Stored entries
· · ·
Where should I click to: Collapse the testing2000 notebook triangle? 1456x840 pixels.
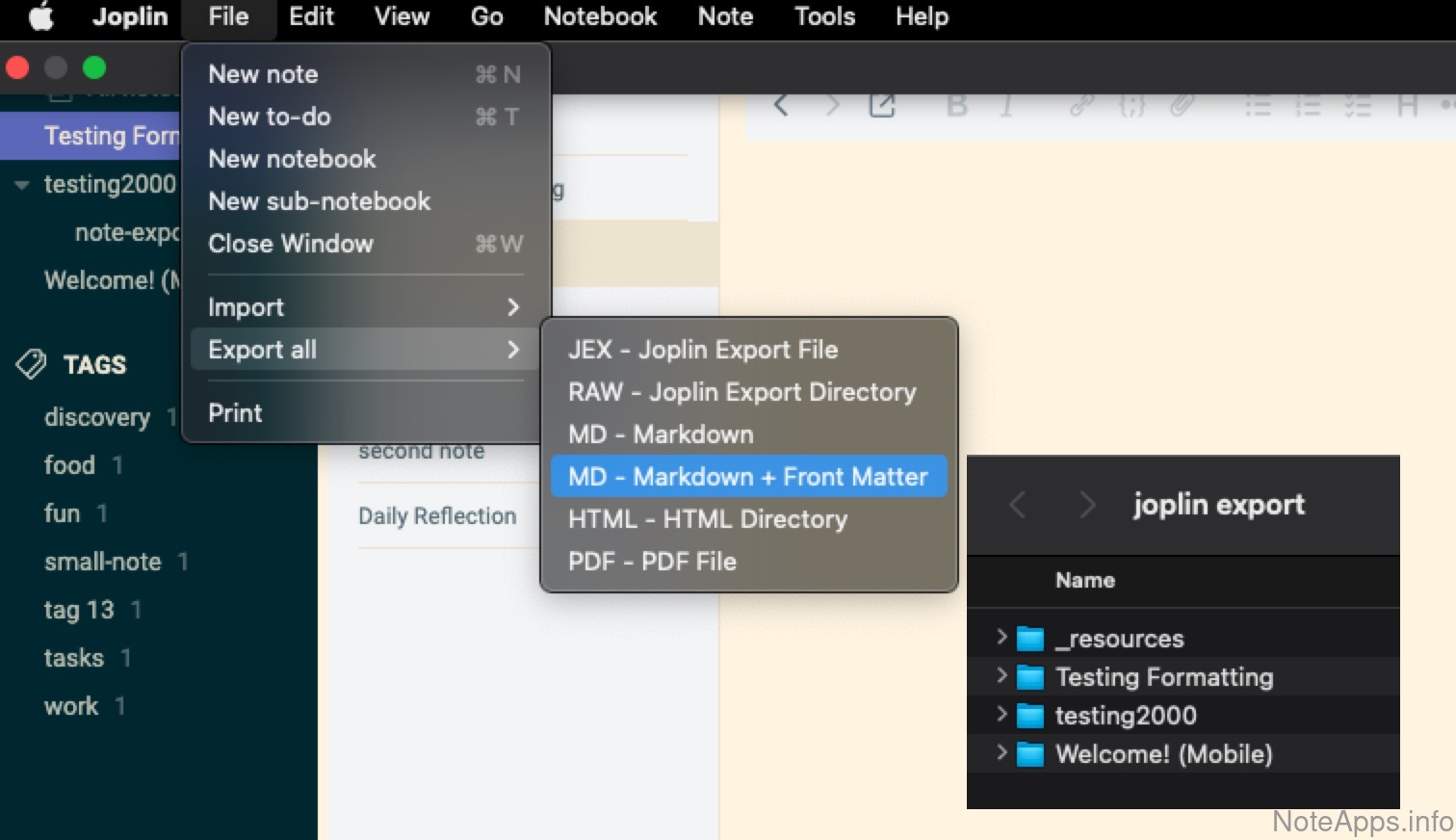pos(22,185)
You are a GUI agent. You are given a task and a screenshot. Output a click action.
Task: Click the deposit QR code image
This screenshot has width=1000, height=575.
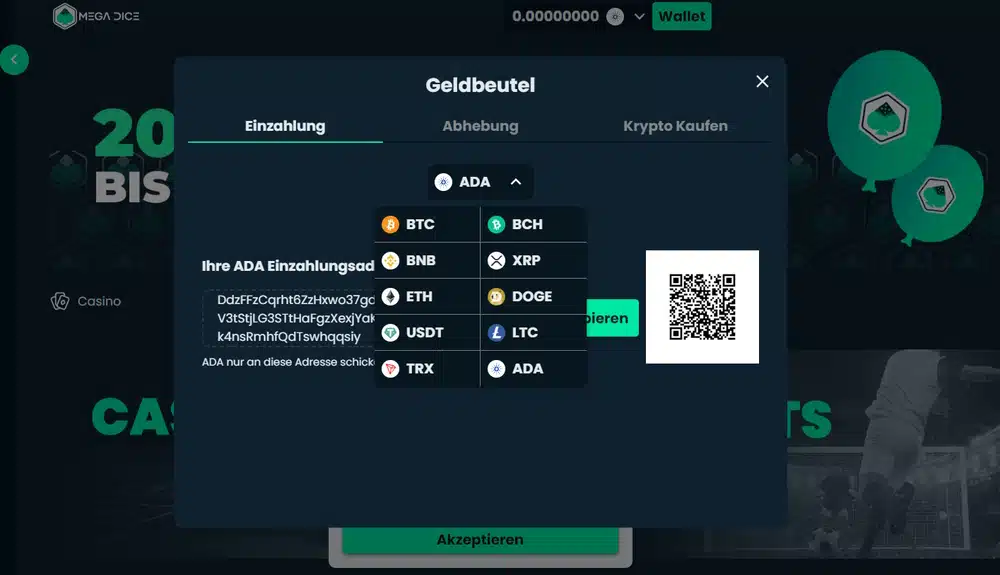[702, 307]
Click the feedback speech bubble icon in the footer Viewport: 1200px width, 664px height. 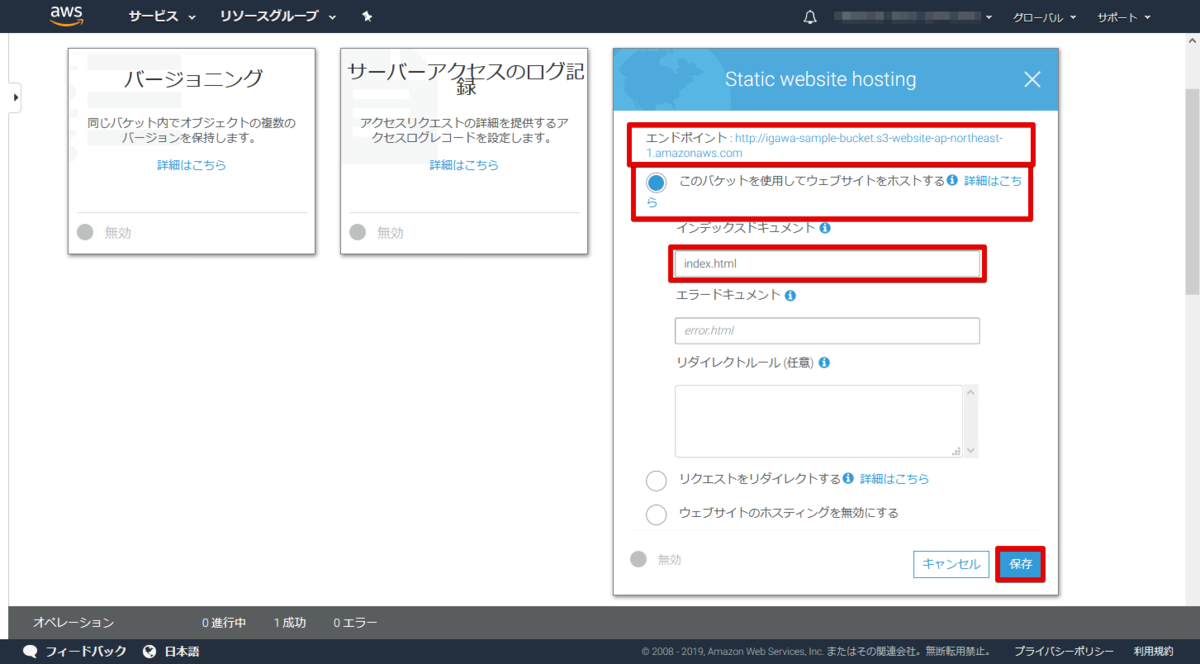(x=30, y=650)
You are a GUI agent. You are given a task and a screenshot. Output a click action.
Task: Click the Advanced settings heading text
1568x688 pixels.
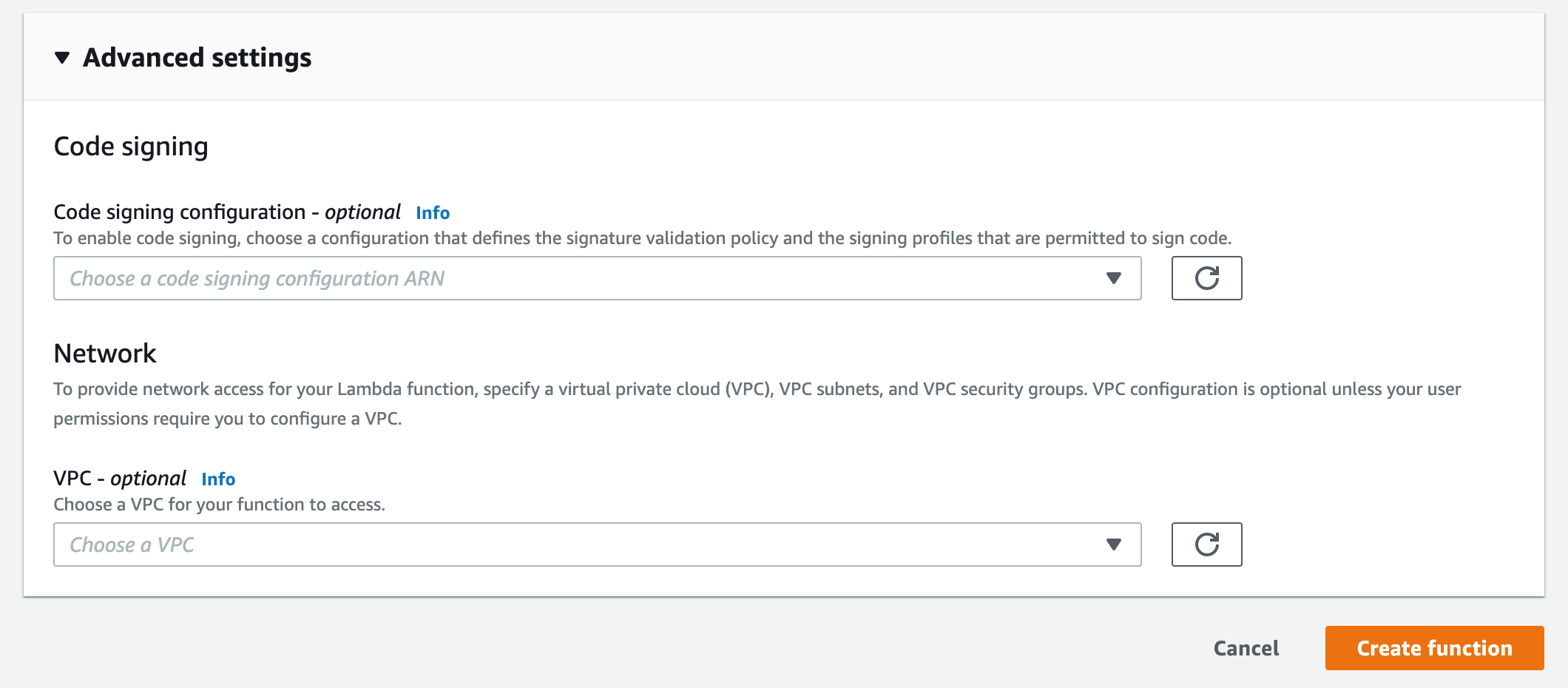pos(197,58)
· · ·
With the pictures left out, output the lines from the one containing "Task: Click the Advanced" through the last line of the records above, exactly as they are.

### Response for this exercise:
Task: Click the Advanced settings heading text
1568x688 pixels.
pos(197,58)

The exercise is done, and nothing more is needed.